Quand la rédaction du Monde lui confie les épreuves du prochain Danielewski comme on lui confierait les codes du Pentagone, Sorge l'emmène, s'endort dessus dans le TGV, l'oublie sur son siège, et va pondre un article sur le livre à partir des miettes qu'il a pu lire, et de commentaires glanés sur le web. On lui tombe dessus, les lecteurs enragent, Sorge est mis à pied, on le montre du doigt. Le plus drôle étant qu'à part lui, qui contre toute évidence clame son innocence et sa bonne foi, il trouve quelques défenseurs comme cet ami libraire un brin allumé, Mark Danielewski himself et le traducteur Claro qui s'est mis à douter "de sa traduction, sans doute trop littérale". On touche alors le fond de cette vaste blague non-sensique qui nous montre qu'en littérature comme en politique aujourd'hui, plus personne n'est capable de reconnaitre sa gauche de sa droite, et encore moins le bas du haut.
C'est en pleine lumière et à l'aide d'une caméra-espion que Sorge va se faire rencontrer la critique d'avant et celle d'aujourd'hui dans la mise-en-scène consentante d'un plan-cul raconté sur plus de vingt pages (joli tour de force) où nous verrons, entre hallucination et ricanements étouffés, l'éminent critique se mettre sur le bout la ravissante booktubeuse, à moins que ce ne soit l'inverse, elle avec un masque de Jerry, et lui en Tom. De critique à booktubeuse, de youtube à youporn jusqu'à ce revenge-porn dont on ne sait trop qui a le plus baisé l'autre, on n'en sortira non pas ravi mais exténué, des lumières de sex-toy à effet stromboscopique fluorescent plein les yeux (c'est quoi d'ailleurs, ce truc?), et sans un poil de sec.
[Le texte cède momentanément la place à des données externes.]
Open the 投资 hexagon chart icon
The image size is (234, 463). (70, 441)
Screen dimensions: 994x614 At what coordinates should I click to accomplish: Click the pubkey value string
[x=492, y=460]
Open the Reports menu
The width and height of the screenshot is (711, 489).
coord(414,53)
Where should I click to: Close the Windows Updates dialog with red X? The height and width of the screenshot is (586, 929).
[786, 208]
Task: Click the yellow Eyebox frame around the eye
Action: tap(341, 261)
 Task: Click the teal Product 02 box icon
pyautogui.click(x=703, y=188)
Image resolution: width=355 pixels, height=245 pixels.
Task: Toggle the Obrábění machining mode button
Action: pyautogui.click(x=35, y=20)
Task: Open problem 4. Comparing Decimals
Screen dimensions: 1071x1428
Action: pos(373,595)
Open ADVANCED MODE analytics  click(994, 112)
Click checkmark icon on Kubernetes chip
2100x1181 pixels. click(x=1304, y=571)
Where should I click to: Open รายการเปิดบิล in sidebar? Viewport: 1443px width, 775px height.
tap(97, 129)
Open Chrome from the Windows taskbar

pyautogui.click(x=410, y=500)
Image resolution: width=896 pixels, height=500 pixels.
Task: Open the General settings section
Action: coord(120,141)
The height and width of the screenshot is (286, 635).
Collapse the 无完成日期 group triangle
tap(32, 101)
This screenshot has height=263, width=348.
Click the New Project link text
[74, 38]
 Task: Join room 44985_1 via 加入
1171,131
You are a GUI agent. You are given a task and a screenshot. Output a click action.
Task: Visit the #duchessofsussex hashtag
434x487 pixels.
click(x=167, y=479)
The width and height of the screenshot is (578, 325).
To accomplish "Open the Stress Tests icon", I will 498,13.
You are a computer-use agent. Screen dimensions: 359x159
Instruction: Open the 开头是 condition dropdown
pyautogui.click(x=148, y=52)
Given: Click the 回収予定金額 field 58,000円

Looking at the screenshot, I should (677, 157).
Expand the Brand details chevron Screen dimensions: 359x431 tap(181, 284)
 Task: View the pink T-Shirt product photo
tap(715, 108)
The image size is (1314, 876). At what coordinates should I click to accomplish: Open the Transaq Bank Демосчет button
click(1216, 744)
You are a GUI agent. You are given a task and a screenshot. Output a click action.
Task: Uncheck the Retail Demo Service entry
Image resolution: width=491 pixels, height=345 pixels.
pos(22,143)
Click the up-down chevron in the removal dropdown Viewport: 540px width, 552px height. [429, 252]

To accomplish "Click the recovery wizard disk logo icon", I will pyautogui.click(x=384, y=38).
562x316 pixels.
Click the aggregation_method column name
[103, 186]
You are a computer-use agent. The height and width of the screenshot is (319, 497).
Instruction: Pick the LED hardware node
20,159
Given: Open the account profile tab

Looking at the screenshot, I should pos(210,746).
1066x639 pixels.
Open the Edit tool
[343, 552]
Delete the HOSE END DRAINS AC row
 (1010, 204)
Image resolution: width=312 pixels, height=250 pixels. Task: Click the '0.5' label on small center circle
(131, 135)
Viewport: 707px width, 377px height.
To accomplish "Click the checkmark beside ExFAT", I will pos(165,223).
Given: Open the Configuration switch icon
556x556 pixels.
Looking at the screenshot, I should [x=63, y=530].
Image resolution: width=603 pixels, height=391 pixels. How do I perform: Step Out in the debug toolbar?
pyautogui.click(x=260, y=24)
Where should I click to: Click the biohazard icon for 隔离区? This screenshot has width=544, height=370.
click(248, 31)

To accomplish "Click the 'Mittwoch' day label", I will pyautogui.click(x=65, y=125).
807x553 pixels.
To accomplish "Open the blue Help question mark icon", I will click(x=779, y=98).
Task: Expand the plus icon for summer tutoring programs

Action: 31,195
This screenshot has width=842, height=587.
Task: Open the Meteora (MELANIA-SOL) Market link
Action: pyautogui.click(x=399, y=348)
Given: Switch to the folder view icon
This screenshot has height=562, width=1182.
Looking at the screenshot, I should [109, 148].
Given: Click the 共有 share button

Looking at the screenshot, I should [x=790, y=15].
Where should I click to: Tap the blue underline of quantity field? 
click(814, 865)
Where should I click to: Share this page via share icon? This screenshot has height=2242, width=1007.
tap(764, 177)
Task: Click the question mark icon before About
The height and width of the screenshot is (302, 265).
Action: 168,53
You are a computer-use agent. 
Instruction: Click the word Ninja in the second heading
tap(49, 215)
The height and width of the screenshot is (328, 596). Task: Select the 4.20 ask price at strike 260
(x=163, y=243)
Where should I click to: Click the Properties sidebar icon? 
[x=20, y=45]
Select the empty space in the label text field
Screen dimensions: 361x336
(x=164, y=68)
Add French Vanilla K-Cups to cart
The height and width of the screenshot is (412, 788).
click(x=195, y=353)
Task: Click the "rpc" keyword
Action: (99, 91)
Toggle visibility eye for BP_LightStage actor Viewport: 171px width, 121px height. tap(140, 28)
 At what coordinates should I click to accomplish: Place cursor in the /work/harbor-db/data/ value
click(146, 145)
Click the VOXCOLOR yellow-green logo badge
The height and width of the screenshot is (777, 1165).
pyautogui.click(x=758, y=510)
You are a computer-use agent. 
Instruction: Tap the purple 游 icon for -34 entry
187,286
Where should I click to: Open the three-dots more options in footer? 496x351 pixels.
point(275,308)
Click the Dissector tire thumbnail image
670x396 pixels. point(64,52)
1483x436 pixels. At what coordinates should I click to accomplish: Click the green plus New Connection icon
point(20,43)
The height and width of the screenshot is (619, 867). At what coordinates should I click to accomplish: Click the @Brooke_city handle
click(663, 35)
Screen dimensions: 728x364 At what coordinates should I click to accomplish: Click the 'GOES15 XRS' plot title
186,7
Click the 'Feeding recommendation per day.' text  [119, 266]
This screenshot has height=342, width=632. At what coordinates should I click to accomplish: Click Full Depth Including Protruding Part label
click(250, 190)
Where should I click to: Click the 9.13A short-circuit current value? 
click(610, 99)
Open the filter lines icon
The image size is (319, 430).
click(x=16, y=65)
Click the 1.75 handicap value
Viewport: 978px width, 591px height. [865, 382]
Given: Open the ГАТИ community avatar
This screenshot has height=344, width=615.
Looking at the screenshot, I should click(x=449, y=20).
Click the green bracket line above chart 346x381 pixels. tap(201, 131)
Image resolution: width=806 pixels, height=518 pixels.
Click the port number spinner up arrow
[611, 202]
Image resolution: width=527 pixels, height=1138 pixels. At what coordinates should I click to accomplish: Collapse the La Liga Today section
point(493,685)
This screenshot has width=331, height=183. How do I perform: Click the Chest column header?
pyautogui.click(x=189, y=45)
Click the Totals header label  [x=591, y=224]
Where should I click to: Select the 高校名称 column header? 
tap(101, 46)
C'est une farce bien sûr. Mais on aimerait bien que BettieBook qui, comme son auteur, ne recule devant rien, soit lu pour autre chose que ses passages salés, la drôlerie de ses références et ses penchants rentre-dedans avérés. Les toutes dernières pages, superbes, nous montrent d'ailleurs une voie qui est sans doute celle que va emprunter le vaguement calamiteux et légèrement dépravé Stéphane Sorge. C'est peut-être celle que Frédéric Ciriez va suivre et, comme on le sait capable d'absolument tout, on continuera à le suivre de très près.